Is there a use of multiple gizmos on one value?

They mentioned an example use case in the proposal

This approach allows the same input node to be used with multiple gizmo nodes. I could see this being useful in more complex setups like a castle generator where there are multiple gizmos in different places that control the same wall thickness.

Thank you.
I think I get the idea now. In a more complex modifier, being able to tweak the same value from different locations (instead of sniping for a gizmo somewhere).

The problem with this node-tree is that the Gizmo value ignores the math node, and jumps directly to affect the output of the “Value” node instead, therefore connecting it this way makes little sense.

Maybe a good idea is to separate the Gizmo node into two: “Gizmo value” and “Gizmo Display/Shape”.
These two nodes would need either a name or an index number to be linked together.

Perhaps easier with indexes.
So… the “Gizmo value” node would have two inputs (“Index” (integer) and “Type” (Float, integer, etc) and one output: The “Value” output would simply be based on the “Type”.

The “Gizmo display” node would look exactly like the Gizmo node is now, except that it wouldn’t have the “Value” bidirectional input/output socket, and would need an index integer value input.
If “Gizmo value” and “Gizmo Display” have the same index nr, they are linked. Adjusting the displayed gizmo adjusts the value and visa versa.

The only problem that remains is that there is no way to connect a gizmo to the primary node-group input with a line.
That can be solved, if there is a new setting in the “N” panel, for node-group inputs, which is simply called “Gizmo index”. The user would just write in the gizmo index number, and the input would get linked to it.
If a node group input is linked to a Gizmo in this way, there is no need to use the “Gizmo value” node anymore.

NOTE: The Gizmo indexes would be Groupnode dependent. A Gizmo with an index of “1” is not the same Gizmo, with the same index, outside of that nodegroup.

This is quite more complicated than the current design, but this makes more sense to me.

• [Available data]
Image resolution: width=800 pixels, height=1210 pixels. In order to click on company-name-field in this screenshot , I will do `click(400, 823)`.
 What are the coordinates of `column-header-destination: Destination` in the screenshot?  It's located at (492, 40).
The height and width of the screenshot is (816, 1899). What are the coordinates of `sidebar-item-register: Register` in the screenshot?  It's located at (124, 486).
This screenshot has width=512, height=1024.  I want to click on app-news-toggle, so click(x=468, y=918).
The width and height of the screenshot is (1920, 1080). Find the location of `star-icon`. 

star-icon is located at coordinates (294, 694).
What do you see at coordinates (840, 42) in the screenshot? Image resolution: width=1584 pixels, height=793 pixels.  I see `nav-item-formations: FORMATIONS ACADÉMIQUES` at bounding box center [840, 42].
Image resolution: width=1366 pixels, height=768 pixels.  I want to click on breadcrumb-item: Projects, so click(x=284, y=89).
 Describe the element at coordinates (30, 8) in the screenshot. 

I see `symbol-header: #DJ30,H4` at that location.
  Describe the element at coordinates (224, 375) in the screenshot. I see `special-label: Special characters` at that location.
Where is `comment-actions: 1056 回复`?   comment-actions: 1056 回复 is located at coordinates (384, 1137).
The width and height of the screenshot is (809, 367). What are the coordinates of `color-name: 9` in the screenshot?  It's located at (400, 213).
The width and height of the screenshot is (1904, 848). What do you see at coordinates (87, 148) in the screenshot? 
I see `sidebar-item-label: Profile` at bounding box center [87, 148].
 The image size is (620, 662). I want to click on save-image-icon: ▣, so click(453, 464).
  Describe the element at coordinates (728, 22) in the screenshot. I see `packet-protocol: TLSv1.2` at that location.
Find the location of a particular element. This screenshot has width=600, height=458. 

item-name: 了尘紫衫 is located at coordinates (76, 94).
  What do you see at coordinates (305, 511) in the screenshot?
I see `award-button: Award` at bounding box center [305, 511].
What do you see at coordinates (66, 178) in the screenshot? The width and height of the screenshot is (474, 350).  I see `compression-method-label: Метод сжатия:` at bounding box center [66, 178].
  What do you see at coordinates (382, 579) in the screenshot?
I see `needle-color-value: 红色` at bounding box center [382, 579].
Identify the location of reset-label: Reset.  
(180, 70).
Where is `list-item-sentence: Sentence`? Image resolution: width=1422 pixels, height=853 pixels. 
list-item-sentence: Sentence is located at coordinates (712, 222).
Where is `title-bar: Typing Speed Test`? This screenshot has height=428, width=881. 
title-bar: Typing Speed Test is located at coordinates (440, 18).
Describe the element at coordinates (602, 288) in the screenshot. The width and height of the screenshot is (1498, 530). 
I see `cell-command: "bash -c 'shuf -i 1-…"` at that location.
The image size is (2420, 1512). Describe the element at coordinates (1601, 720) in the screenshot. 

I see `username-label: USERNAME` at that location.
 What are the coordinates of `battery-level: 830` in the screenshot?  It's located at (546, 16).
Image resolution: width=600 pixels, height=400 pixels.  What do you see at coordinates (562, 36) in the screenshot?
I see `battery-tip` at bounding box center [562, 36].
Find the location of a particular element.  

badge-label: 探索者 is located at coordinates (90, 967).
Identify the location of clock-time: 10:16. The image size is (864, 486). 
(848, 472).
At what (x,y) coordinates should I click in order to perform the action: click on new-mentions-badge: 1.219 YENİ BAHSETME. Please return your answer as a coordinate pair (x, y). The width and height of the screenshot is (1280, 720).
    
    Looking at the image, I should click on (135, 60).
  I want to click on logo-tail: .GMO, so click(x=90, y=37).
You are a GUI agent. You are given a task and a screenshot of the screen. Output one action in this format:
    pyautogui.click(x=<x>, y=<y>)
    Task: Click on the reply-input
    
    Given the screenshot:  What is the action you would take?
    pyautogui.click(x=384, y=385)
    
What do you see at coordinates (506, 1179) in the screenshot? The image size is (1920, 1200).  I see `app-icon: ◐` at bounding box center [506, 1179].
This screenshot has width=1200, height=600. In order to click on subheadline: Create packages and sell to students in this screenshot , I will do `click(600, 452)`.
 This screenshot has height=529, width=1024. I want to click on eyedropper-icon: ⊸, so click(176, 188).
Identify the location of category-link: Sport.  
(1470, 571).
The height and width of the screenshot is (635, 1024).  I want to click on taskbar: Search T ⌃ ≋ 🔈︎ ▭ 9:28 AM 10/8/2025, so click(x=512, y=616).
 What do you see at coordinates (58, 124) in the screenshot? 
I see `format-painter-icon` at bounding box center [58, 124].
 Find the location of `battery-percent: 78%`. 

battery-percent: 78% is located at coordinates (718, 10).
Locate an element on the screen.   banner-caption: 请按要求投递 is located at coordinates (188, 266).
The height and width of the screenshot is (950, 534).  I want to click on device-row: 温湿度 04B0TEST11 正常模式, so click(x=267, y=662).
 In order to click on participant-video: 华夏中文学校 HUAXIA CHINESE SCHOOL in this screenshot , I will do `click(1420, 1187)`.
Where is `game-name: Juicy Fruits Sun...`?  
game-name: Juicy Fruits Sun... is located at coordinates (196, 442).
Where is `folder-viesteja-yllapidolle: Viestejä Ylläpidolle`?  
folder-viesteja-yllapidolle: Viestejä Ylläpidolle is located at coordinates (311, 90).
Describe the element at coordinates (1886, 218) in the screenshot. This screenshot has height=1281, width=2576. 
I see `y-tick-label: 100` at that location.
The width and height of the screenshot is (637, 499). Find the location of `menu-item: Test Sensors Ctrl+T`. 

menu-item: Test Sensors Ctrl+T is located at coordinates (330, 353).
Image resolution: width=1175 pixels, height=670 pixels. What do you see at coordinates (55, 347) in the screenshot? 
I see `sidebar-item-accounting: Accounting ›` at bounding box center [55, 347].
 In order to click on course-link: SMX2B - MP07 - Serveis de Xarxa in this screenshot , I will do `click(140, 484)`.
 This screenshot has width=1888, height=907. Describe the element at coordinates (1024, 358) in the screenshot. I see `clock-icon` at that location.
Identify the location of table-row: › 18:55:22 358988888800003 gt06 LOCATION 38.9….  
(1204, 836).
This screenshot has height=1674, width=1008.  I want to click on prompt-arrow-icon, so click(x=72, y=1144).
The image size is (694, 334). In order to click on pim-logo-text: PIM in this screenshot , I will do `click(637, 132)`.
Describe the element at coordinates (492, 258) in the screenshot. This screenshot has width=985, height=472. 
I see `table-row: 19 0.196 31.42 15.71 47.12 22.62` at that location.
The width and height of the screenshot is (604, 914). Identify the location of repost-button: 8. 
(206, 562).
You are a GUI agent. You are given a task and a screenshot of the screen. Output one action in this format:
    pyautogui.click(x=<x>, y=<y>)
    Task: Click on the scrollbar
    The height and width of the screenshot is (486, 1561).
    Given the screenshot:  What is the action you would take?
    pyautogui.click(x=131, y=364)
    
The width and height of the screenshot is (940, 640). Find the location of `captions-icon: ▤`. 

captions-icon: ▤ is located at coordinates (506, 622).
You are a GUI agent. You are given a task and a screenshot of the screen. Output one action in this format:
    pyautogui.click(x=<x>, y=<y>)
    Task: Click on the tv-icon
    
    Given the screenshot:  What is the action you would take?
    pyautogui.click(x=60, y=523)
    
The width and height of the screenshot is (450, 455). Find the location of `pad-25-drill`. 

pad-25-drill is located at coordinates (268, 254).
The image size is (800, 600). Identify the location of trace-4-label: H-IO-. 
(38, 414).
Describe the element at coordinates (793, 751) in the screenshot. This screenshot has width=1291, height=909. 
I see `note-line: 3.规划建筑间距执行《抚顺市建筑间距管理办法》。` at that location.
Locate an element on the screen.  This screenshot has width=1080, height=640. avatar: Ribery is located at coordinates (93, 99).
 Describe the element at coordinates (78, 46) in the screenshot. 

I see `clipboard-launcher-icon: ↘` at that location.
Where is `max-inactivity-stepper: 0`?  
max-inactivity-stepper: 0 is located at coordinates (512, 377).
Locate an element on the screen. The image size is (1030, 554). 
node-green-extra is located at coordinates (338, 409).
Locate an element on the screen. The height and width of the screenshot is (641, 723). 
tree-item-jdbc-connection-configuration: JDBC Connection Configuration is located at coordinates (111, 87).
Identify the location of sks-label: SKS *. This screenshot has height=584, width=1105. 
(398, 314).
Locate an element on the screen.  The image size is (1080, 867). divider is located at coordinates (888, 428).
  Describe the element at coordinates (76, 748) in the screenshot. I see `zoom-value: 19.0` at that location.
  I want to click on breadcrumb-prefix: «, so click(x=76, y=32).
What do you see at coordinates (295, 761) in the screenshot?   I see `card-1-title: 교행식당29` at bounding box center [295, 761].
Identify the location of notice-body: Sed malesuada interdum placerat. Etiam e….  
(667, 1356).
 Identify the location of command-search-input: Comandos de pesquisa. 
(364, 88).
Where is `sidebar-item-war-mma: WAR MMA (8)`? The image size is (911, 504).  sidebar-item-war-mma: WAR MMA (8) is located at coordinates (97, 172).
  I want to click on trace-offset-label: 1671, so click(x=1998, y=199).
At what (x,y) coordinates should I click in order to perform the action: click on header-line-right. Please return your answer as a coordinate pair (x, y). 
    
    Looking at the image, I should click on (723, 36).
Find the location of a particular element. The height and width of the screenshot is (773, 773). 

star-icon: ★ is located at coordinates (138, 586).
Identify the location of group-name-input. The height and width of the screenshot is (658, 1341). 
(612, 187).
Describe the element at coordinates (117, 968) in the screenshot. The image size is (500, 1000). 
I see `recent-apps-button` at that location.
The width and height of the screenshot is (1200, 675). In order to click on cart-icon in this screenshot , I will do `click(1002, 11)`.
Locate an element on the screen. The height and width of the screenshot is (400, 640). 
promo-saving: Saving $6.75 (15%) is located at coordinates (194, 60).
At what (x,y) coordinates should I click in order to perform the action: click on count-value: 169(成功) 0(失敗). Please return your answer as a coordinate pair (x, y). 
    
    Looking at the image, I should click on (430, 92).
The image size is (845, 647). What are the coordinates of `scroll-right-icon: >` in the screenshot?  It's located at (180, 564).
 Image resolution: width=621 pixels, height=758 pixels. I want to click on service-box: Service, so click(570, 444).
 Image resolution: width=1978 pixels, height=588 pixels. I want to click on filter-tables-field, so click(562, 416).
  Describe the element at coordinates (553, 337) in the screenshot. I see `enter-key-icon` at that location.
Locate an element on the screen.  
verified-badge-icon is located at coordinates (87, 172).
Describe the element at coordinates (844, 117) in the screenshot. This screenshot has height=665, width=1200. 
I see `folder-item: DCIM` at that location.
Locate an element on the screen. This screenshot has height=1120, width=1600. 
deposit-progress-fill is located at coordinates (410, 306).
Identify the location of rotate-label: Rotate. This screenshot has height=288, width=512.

• [What this exercise asks]
- A) In the gizmo post, which two nodes does the writer propose splitting the Gizmo node into?
- B) Reproduce the gizmo post from "I think I get" to "a gizmo somewhere).".
The data has no connection to the gizmo post.

• [Task-by-task outputs]
- A) "Gizmo value" and "Gizmo Display/Shape."

- B)
I think I get the idea now. In a more complex modifier, being able to tweak the same value from different locations (instead of sniping for a gizmo somewhere).